Thank you, Dr. Martin Luther King, for all you've done in this nation toward equal rights.
Thank you for allowing my son to call white people, black people, and people of every color in between his peers. Thank you for allowing him to come to America and instantly become an ordinary, everyday American.
Thank you for giving me the opportunity to have African-American friends, coworkers, and acquaintances. I have sung with them, drummed with them, laughed with them, exchanged stories with them, and learned from them, and will continue to do so for the rest of my life.
Thank you for helping to create a society in which my cousin can get a job at a store almost completely staffed by African-Americans, and not be obligated to boss them around or demean them, and be genuinely accepted rather than secretly despised by them. And where, if they are demeaned by anyone, they may complain and their boss will take them seriously.
Thank you for helping to create a society in which black teachers can get jobs at a prestigious private school with mostly white students in a mostly white area, and given the respect due all teachers without their race being a factor.
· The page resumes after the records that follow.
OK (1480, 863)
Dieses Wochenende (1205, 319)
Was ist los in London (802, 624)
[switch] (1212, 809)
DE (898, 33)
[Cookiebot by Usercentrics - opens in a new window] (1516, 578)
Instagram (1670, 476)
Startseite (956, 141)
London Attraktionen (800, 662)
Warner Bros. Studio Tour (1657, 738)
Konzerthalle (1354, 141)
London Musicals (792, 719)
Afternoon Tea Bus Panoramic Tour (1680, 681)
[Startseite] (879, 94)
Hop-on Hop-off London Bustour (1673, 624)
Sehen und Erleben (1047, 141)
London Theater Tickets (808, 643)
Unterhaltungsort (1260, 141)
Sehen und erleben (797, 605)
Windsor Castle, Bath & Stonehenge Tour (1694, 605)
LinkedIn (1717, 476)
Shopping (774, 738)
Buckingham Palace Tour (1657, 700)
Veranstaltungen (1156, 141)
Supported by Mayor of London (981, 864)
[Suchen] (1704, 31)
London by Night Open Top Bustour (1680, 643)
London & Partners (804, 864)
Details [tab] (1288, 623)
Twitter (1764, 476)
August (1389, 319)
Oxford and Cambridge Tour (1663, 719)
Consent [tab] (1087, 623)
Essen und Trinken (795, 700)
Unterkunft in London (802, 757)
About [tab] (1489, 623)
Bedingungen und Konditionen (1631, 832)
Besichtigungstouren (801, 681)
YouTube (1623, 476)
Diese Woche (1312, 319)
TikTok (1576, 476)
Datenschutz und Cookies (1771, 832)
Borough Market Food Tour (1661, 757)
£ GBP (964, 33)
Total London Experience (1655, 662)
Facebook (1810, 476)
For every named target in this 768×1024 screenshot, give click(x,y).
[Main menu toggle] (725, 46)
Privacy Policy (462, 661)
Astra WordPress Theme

My son may have a few of those teachers someday.
Thank you for helping to create a society where a black candidate is run-of-the-mill, a black governor is not extraordinary, and a black president is... well, president. And where if nonblack citizens complain about the race of their black politicians, they are shamed and scolded by their peers.
These comments may sound trite, but imagine how trite they'd sound if they were not true. America's journey to black equality has been long and hard, and we're still not quite done yet, but imagine how much worse it would have been if luminaries such as Dr. King didn't speak out. Imagine how our progress would stall if we don't speak out today, if we forget it all happened. There's still a lot of work to do if we want our kids to grow up in a world where they don't secretly wish to be white.
I started reading The Civil War by esteemed documentarist Ken Burns today. I hadn't even thought about the fortuity of reading a Civil War book on MLK Day. But I did think while reading the introduction, and its overview of why the Civil War was fought, "You know, every American should read and remember a little history every now and then. It's so easy to forget this all happened."
I'm glad I'm an American, and I'm going to make a little more effort to remind myself why.
(Fortunately for me, there are thousands of books about American history, and I like to read.)